Why you say that? (I don't disagree but a list of why's would help figure what the fit criteria for closing this issue are).
Stack, first up, I didn't mean to start to flame - I'm sure you know that.
FWIW, talking to folks around, isolation and support for prioritization to ensure a single user/application cannot hog a HBase cluster (or parts thereof) is something I've heard as concern. This dovetails very well with our experience running both HDFS and MapReduce at scale, as a shared resource. Again, this isn't to claim it's a solved problem in Hadoop core, just something we've focussed on, for a while now.
Hence, my thinking was we could use YARN as an intermediate solution. I discussed this idea with Andrew at the Summit and he didn't give me the impression that I was off my rocker, maybe he was just being polite and has a great poker face!
Thanks for pointing me to
HBASE-4120, that seems related - I wasn't aware. It's a lot to digest, I'll try to spend some time on it. If the HBase community decides to focus on the multi-tenancy/isolation problem (via HBASE-4120 etc.) - great! We can close this discussion. If not, I'd like to brainstorm with you guys for an intermediate solution.
It really depends where you guys want to focus your energies.
Meantime, where I work, mapreduce is the problem (smile). We're messing with cgroup containing mapreduce so it doesn't steal resources from hdfs (and hbase).

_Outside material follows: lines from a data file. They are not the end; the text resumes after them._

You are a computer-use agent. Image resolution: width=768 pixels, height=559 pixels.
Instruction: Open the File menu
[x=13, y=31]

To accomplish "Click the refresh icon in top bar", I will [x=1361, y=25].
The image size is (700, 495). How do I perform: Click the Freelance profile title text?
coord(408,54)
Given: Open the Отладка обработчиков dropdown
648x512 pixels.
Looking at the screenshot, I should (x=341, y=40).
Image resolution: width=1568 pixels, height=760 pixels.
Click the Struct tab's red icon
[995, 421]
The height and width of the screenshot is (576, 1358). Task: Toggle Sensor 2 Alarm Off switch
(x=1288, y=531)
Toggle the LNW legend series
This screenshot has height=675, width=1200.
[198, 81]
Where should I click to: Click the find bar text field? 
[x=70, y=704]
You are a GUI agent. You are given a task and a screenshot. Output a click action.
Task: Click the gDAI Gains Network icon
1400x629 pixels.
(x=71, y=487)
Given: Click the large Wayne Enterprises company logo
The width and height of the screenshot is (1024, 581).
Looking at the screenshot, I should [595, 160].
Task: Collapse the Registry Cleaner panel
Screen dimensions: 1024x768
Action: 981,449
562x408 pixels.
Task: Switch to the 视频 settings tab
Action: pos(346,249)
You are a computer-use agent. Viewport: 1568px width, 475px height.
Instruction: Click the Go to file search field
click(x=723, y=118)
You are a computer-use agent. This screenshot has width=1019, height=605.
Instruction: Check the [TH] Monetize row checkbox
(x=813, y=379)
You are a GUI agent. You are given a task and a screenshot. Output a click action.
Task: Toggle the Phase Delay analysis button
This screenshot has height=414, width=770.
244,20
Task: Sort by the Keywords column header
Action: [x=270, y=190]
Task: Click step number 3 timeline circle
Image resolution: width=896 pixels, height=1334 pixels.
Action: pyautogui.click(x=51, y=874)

I'm sure - MR needs more work, I'm painfully aware of this!
We plan to go the cgroups route sometime right after we ship 0.23, we could share notes and ideas.
You want us to get into the nextgen mr container because then there is one place to go to do accounting?
The idea is that iff the HBase community wants to use this an an intermediate solution, using the RM will ensure the resource usage of HBase is accounted for w.r.t to the applications/queues/organizations etc.